C’est ce qui s’appelle s’égarer à vitesse grand V. C’est vite fait, c’est vrai, en forêt. En Guadeloupe sur le chemin entre les arbres vers une rivière et sa chute, un itinéraire pourtant pas très long et pas bien compliqué, à un moment donné sur le retour, à un embranchement, j’ai vraiment hésité. Et un peu flippé. Mais c’est de l’écueil, qu’on s’éloigne. Tant mieux. Le risque s’amenuise, par conséquent, de tomber dedans. Encore faudrait-il pouvoir, y tomber. Ce n’est pas un souhait. C’est une objection. Écueil ? Je pense « rocher ». Je mouchinette (de « mouchinet », moteur de recherche d’Internet) : c’en est effectivement, avec « banc de sable », le sens premier. Tomber sur un écureuil, sur un écueil, sur un rocher, sur un banc de sable, c’est du domaine du possible. « Tomber dans un écureuil », ça tout de même je ne pense pas que qui que ce soit oserait. Remarquez, pour concevoir de tomber dans un rocher ou dans un banc de sable, faut quand-même également s’être bien démâté. Dans un écueil, il peut cependant ne pas être nécessaire de complètement délirer, pour l’envisager, si on ne sait pas ou si on a oublié ce que c’est.

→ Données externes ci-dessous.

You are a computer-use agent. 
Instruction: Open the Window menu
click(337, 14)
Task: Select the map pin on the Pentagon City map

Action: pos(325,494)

Navrant toutefois, de la part de personnes dont le métier est axé sur la pratique du français, qu’elles ont en principe assez longuement étudié, dans le cadre du cursus scolaire et supérieur qui les y ont menés. Navrant, ça, par exemple, de la part d’une « spécialiste », dans un débat : « Y a un écueil qui fait face à ça, et dans lequel à mon avis il faudrait pas tomber. » « Y a un... qui... », « un écueil qui fait face à... » : ah c’est joli, tout ça. « Il faudrait pas » : la négation ? Pourquoi s’emmerder !? Mais enfin, t’es à la télé ! Et toi donc tu y tombes, dans l’écueil ! La totale. Tous les pièges du français ne sont pas faciles à déjouer, je ne prétends pas cela. Mais là il n’y en a même pas ! Ça n’est que du b.a.-ba ! Ah eh bé tiens c’est moi, qui viens d’y tomber ! Dans un piège ! Pas dans un écueil ! Moi c’est « b.a.-ba », que j’ai eu dans le baba. Je l’avais écrit « b-a-ba ». Je ne sais pas tout, je ne dis pas ! Loin... DE LÀ ! Toujours est-il qu’en y mettant un peu de cœur, des phrases moins moches peuvent sans difficulté être trouvées : « L’écueil à éviter est en l’occurrence, à mon avis… » Hein ? C’est compliqué ? Marre, marre, marre, de la zéro-éloquence. De la zéroquence.